RECORDED DATA section start

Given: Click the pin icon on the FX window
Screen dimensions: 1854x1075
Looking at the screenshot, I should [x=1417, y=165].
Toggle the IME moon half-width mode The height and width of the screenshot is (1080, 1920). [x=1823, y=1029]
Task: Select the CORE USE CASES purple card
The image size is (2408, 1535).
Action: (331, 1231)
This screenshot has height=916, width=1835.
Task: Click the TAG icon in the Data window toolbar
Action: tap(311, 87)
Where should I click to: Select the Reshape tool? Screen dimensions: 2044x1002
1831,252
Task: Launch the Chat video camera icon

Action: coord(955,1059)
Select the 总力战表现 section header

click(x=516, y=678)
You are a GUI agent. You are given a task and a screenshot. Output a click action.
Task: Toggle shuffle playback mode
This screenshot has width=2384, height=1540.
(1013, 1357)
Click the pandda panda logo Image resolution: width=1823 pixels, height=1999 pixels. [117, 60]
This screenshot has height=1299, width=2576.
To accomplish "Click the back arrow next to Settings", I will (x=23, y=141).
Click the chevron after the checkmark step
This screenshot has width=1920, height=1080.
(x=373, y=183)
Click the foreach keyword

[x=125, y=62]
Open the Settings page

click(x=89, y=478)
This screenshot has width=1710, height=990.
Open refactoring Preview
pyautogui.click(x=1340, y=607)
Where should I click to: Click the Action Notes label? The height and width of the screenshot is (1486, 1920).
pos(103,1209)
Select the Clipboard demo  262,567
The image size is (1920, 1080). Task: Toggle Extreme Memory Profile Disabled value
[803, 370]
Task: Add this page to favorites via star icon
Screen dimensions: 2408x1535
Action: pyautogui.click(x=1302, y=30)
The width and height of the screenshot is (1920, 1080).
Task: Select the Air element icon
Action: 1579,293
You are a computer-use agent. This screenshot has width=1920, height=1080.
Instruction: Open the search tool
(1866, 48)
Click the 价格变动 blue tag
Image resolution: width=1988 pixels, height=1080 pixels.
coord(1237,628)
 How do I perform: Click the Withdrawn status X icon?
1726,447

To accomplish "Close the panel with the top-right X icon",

RECORDED DATA section end

> **WHAT IS EXPECTED**
Nothing in the entries may be left out; each line is to be output exactly.

> **RESULT FOR THIS TASK**
Given: Click the pin icon on the FX window
Screen dimensions: 1854x1075
Looking at the screenshot, I should [x=1417, y=165].
Toggle the IME moon half-width mode The height and width of the screenshot is (1080, 1920). [x=1823, y=1029]
Task: Select the CORE USE CASES purple card
The image size is (2408, 1535).
Action: (331, 1231)
This screenshot has height=916, width=1835.
Task: Click the TAG icon in the Data window toolbar
Action: tap(311, 87)
Where should I click to: Select the Reshape tool? Screen dimensions: 2044x1002
1831,252
Task: Launch the Chat video camera icon

Action: coord(955,1059)
Select the 总力战表现 section header

click(x=516, y=678)
You are a GUI agent. You are given a task and a screenshot. Output a click action.
Task: Toggle shuffle playback mode
This screenshot has width=2384, height=1540.
(1013, 1357)
Click the pandda panda logo Image resolution: width=1823 pixels, height=1999 pixels. [117, 60]
This screenshot has height=1299, width=2576.
To accomplish "Click the back arrow next to Settings", I will (x=23, y=141).
Click the chevron after the checkmark step
This screenshot has width=1920, height=1080.
(x=373, y=183)
Click the foreach keyword

[x=125, y=62]
Open the Settings page

click(x=89, y=478)
This screenshot has width=1710, height=990.
Open refactoring Preview
pyautogui.click(x=1340, y=607)
Where should I click to: Click the Action Notes label? The height and width of the screenshot is (1486, 1920).
pos(103,1209)
Select the Clipboard demo  262,567
The image size is (1920, 1080). Task: Toggle Extreme Memory Profile Disabled value
[803, 370]
Task: Add this page to favorites via star icon
Screen dimensions: 2408x1535
Action: pyautogui.click(x=1302, y=30)
The width and height of the screenshot is (1920, 1080).
Task: Select the Air element icon
Action: 1579,293
You are a computer-use agent. This screenshot has width=1920, height=1080.
Instruction: Open the search tool
(1866, 48)
Click the 价格变动 blue tag
Image resolution: width=1988 pixels, height=1080 pixels.
coord(1237,628)
 How do I perform: Click the Withdrawn status X icon?
1726,447

To accomplish "Close the panel with the top-right X icon",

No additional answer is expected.